ABW i prokuratura zażądały od redakcji "Wprost" oryginalnych materiałów z nagraniami restauracyjnych rozmów polityków. Ochrona dziennikarskich źródeł informacji jest jedną z najważniejszych gwarancji kontrolnej roli mediów. Ale ABW i prokuratura argumentują, że nie chodzi o źródła, tylko o dowód w sprawie, o "przedmiot przestępstwa". A ukrywanie dowodów i utrudnianie śledztwa to przestępstwo, więc za niewydanie materiałów dziennikarze i redaktor naczelny mogą być nawet skazani.
"Wprost" argumentuje, że te materiały mogą zawierać informacje o ich informatorze (lub informatorach).

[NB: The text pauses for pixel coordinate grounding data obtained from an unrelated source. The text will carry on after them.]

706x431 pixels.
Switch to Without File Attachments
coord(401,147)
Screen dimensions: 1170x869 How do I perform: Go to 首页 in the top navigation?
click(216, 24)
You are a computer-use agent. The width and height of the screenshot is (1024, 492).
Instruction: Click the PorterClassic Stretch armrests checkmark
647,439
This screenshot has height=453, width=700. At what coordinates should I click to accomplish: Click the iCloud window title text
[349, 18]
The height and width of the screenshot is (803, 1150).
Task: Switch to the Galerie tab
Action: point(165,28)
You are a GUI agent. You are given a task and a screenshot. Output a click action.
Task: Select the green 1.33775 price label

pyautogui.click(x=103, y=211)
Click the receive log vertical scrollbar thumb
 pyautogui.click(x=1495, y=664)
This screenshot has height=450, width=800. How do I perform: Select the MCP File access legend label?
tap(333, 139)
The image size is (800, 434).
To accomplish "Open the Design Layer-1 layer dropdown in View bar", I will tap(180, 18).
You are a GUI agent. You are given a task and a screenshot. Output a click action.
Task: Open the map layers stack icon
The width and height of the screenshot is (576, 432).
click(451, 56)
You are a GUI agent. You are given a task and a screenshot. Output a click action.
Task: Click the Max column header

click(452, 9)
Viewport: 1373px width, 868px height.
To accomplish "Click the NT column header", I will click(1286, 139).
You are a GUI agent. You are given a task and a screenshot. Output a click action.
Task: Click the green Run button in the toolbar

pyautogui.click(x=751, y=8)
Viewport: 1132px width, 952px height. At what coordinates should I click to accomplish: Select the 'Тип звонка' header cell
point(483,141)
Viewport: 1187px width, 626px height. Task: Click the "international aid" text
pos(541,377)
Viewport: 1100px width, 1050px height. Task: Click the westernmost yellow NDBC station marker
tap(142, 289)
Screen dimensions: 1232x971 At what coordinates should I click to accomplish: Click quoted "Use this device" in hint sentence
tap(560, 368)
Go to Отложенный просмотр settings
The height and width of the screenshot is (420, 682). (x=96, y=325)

Według prawa prasowego (art. 15 ust 2) "Dziennikarz ma obowiązek zachowania w tajemnicy danych umożliwiających identyfikację autora materiału prasowego, listu do redakcji lub innego materiału o tym charakterze, jak również innych osób udzielających informacji opublikowanych albo przekazanych do opublikowania, jeżeli osoby te zastrzegły nieujawnianie powyższych danych".
Z kolei kodeks postępowania karnego pozwala, na etapie postępowania prokuratorskiego - prokuratorowi, a na etapie postępowania sądowego - sądowi, zwolnić dziennikarza z obowiązku ochrony źródła. Ale tylko wtedy, "gdy jest to niezbędne dla dobra wymiaru sprawiedliwości, a okoliczność nie może być ustalona na podstawie innego dowodu".
***
Kto ma rację? Jedynym sposobem, by to rozstrzygnąć, jest doprowadzenie do tego, aby w tej sprawie orzekł sąd. Tylko aby tak się stało, prokuratura musiałaby uznać, że rzecz idzie o ochronę źródeł, zwolnić z obowiązku tej ochrony dziennikarzy, a gdy mimo to odmówią - oskarżyć o utrudnianie śledztwa.
A prokuratura nie chce traktować wydania materiałów w kategoriach ochrony źródeł. Uważa, że to zwykły przedmiot przestępstwa i dowód.
***
Prokuraturę i ABW w sprawie afery podsłuchowej poniosła ambicja. Służby skompromitowane aferą usiłują odzyskać honor, używając siły, a nie rozumu. Stosują środki nieproporcjonalne do sytuacji. I stanęły na z góry przegranej pozycji, niezależnie od tego, czy coś siłą z redakcji wydobędą, czy nie. Albo będą nieudacznikami do kwadratu, albo zamordystami depczącymi konstytucyjne gwarancje demokracji.
Wyraźnie nie przeprowadziły analizy możliwych wyjść z kryzysowej sytuacji. Ci choćby takiej, jaką ich szef Bartłomiej Sienkiewicz snuł z szefem NBP u Sowy i Przyjaciół nad pieczonymi perliczkami.